* [Prompt] Decide whether each statement agrees with the catalogue entry below, answering yes or no and quoting the words of the entry that settle it: (a) The work was purchased in 1953. (b) The sculpture bears an inscription. (c) Roszak wrote to the competition organizer in April 1953.

* [Source text]
※ ※ ※
- Artist
- Theodore Roszak 1907–1981
- Medium
- Steel
- Dimensions
- Object: 371 × 476 × 229 mm (16.4 kg)
- Collection
- Tate
- Acquisition
- Purchased 1953
- Reference
- N06163
Catalogue entry
N06163 The Unknown Political Prisoner (Defiant and Triumphant) 1952
Not inscribed
Steel brazed with nickel-silver, 14 5/8 x 18 3/4 x 9 (37.2 x 47.5 x 23) excluding wood and steel base; height including base 16 1/8 (41)
Purchased from the International Sculpture Competition (Grant-in-Aid) 1953
Exh: International Sculpture Competition: The Unknown Political Prisoner (American Preliminary Exhibition), Museum of Modern Art, New York, January-February 1953 (11); International Sculpture Competition: The Unknown Political Prisoner, Tate Gallery, March-May 1953 (35); Theodore Roszak, Whitney Museum, New York, September-November 1956 (12, repr. p.45); Walker Art Center, Minneapolis, December 1956-January 1957 (12, repr. p.45); Los Angeles County Museum, February-March 1957 (12, repr. p.45); San Francisco Museum of Art, April-May 1957 (12, repr. p.45); Seattle Art Museum, June-August 1957 (12, repr. p.45)
Repr: Art News, LI, February 1953, p.20; Art Digest, XXVII, February 1953, p.9
For particulars of the International Sculpture Competition: The Unknown
Political Prisoner see the note on the maquette by Consagra [N06166]. In a letter of 28 April 1953 to the Organiser, Anthony J.T. Kloman, Roszak wrote of his entry:
'In thinking about the forms for the maquette, I was strongly motivated by the moral and social values implicit in the subject ... In this instance, I envisioned the individual as politically committed either by accident or design against tyranny and oppression.
※ ※ ※
* [Supplied information]
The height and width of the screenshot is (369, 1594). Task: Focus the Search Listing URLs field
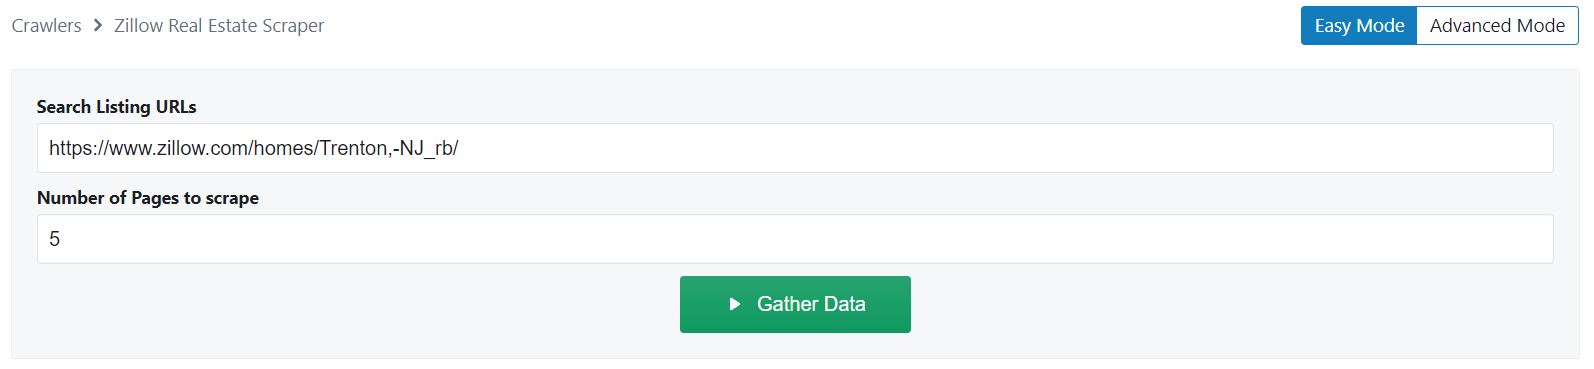point(795,148)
※ ※ ※
* [Response to this exercise]
(a) Yes: "Purchased 1953".
(b) No: "Not inscribed".
(c) Yes: "In a letter of 28 April 1953 to the Organiser, Anthony J.T. Kloman".